ALİ MAHALLÎ

Evliyânın büyüklerinden. İsmi, Ali Mahallî’dir. 901 (m. 1495) senesinde Mısır’da vefât etti. Doğum yeri ve târihi bilinmemektedir.

İlim ve irfan sahibi olup, Allahü teâlânın sevgili kullarından idi. Çok kerâmetleri görüldü. Geçimini kendi te’min ederdi. Kurutulmuş balık, kavun, karpuz, hurma, yasemin ve gül satardı.

Birgün ona bir talebe gelip, çok muhtaç olduğu için birşeyler istedi. O da; “Bulabildiğin kadar bana kurşun getir” buyurdu. Talebe, kurşunu bulup getirdiğinde: “O kurşunu ateşe at, erit” buyurdu. Talebe denileni yaptı. Kurşun eridikten sonra, Ali Mahallî yerden bir mikdar toprak alıp onun üzerine ekti. Sonra da “Bismillah” deyip, onu salladı. Kurşunun altın kesildiği görüldü ve onu ihtiyâç sahibi talebeye verdi.

Dimyat’ın ileri gelenlerinden birisi, onun hakkında ileri geri konuşup kötüledi. Üstelik haber de gönderip, Mahallî’yi imtihan etmek istedi. Bunun üzerine Ali Mahallî, o tarafa dönüp baktı. Çok geçmeden o kişinin ölüm haberi geldi.

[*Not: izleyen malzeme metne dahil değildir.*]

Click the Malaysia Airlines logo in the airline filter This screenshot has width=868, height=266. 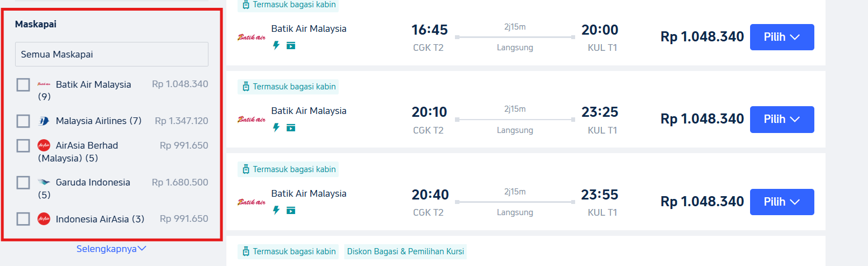pos(44,121)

Hüseyn Ebû Ali adında bir zât, talebesiyle ona selâm gönderdi. Ali Mahallî selâmı aldı ve buyurdu ki: “Getirdiğin selâma karşılık sana hediye verelim.” Elini denize sokup, bir sele dolusu mücevher çıkardı. Fakat o talebe bu hediyyeyi kabûl etmedi. “Benim ve hocamın böyle şeylere ihtiyâcı yok” diye özür diledi. Ali Mahalli, o mücevher dolu sepeti tekrar denize bıraktı.